The co-sponsors contend TEA “would completely reform the current highway funding program. It aims to open up America’s transportation system to greater local control, better targeted projects, and a more efficient way to maintain and improve the nation’s infrastructure.”

According to Rep. Graves and Sen. Lee, the measure would also tackle a key issue: “When the costs of federal red tape and Highway Trust Fund redistribution are taken into account, 37 states, including Georgia, have a rate of return below 100%. For example, Georgia’s estimated buying power in Fiscal Year 2014 is anticipated to be approximately 84% based on the most recent Highway Trust Fund payment information available, costing Georgia taxpayers $185 million.”

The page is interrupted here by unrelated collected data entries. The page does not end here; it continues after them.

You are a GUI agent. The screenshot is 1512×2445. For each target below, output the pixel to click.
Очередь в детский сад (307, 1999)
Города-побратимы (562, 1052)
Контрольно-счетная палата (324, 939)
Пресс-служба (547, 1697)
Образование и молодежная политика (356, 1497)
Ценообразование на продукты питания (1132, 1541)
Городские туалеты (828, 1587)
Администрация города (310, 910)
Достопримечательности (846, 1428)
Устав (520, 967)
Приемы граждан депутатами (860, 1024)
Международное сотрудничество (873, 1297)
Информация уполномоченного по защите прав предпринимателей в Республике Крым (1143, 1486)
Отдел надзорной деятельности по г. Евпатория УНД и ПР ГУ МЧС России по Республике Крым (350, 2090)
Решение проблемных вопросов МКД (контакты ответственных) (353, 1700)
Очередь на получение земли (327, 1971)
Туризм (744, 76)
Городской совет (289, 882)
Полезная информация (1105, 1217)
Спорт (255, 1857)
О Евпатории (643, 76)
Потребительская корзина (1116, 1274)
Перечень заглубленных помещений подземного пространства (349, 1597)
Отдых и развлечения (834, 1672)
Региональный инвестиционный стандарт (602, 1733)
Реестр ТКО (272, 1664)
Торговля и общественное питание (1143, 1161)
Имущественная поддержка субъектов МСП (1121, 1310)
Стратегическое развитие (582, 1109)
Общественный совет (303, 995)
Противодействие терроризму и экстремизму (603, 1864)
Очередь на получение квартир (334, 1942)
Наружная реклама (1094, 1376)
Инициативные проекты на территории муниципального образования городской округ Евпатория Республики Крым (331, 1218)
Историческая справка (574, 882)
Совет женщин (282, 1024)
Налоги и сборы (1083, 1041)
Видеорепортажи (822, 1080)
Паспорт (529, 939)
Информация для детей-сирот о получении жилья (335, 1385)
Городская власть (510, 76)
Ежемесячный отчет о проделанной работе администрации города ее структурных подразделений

In addition, the co-sponsors argue that their bill would prevent spending the $820 million authorized nationwide “for so-called ‘transportation alternatives’ defined in part as landscaping, scenic beautification and transportation museums, among other items.”

Per AJC’s Malloy, Rep. Graves said at the Heritage Action for America meeting that his hope is that TEA will get on the policy table in time for consideration when the highway bill comes up for re-authorization less thant eight months from now.

TEA currently has 38 co-sponsors in the House and four in the Senate: Sens. Ted Cruz (R-TX), Ron Johnson (R-WI), Pat Roberts (R-KS), and Marco Rubio (R-FL).

However, there’s been no movement for the bill since Nov. 15, when it was referred to the House Subcommittee on Highways & Transit.

Indicative of the measure’s fate was that just last week House Transportation & Infrastructure Committee Chairman Rep. Bill Shuster (R-PA ) said he would push for a vehicle-miles tax as well as higher taxes on energy exploration and “bringing back” corporate profits earned overseas instead of hiking the fuel tax to pay for the next highway bill.

What’s more, there was no reported mention of TEA by the influential lawmaker.

And it’s certain that, based on the U.S. Chamber of Commerce’s 2014 Policy Priorities, the top lobby for American business interests will not be backing TEA.

To wit, the Chamber’s top transportation aim is plain as blacktop: “Ensure Congress “devises a predictable, sustainable, and growing source of dedicated, user fee-based funding for the Highway Trust Fund (HTF) in any appropriate legislative vehicle, such as budget agreements and tax reform measures, so that HTF insolvency is addressed in advance of the expiration of  MAP-21.”

In reply to a request for comment on TEA by the American Trucking Assns. (ATA), spokesperson Sean McNally told FleetOwner: "The Constitution requires that the federal government promote interstate commerce, and that includes ensuring that goods can move efficiently across state lines. By its nature, trucking plays a huge role in interstate commerce and ATA supports a continued strong federal role in transportation funding.”